WHAT IS BEING ASKED:
Where does "computer" appear in the data? Return each line that holds it.
• • • • •
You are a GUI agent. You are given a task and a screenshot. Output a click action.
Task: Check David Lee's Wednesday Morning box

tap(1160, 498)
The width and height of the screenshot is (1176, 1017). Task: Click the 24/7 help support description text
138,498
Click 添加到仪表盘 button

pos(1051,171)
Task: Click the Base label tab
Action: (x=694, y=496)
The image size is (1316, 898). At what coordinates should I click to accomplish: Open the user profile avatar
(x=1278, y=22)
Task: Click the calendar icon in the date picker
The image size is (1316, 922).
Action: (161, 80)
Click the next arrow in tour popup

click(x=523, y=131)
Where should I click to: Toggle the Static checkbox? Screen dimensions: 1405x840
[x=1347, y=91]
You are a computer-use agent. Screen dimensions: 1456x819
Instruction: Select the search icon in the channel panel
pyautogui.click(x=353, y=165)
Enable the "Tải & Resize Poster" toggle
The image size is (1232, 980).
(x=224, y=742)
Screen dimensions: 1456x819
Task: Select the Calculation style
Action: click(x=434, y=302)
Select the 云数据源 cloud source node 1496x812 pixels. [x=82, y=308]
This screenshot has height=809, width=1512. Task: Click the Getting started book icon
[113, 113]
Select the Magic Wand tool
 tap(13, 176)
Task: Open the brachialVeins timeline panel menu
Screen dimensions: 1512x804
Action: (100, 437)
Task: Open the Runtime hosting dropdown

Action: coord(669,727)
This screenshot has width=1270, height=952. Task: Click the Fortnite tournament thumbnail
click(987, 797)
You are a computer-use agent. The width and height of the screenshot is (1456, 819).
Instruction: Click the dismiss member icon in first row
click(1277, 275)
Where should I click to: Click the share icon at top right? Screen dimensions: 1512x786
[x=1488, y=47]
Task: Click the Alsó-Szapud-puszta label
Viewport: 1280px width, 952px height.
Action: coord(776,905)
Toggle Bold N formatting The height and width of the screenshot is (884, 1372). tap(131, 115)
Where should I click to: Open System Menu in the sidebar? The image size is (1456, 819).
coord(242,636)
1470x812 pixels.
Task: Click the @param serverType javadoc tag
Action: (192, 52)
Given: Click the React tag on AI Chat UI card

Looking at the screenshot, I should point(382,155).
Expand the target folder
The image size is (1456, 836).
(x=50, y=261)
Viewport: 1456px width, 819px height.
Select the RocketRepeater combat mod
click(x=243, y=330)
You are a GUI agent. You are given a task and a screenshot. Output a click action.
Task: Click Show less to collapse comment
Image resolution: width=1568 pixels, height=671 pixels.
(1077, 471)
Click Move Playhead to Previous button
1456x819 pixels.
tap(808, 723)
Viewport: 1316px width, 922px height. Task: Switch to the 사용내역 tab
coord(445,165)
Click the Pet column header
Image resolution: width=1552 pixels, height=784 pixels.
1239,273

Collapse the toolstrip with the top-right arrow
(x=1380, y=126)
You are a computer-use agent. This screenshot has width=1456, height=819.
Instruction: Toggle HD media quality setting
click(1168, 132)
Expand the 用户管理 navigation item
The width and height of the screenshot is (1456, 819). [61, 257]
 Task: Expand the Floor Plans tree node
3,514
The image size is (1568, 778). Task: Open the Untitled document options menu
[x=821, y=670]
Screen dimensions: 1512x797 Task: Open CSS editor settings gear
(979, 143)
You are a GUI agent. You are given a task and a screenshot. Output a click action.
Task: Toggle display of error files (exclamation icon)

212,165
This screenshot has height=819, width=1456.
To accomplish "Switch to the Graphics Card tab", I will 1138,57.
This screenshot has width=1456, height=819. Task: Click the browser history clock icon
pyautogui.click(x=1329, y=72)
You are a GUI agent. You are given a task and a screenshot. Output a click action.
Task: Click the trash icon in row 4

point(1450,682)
• • • • •
SOLUTION BELOW:
You are a computer-use agent. Screen dimensions: 1456x819
You are a computer-use agent. The width and height of the screenshot is (1456, 819).
You are a computer-use agent. This screenshot has width=1456, height=819.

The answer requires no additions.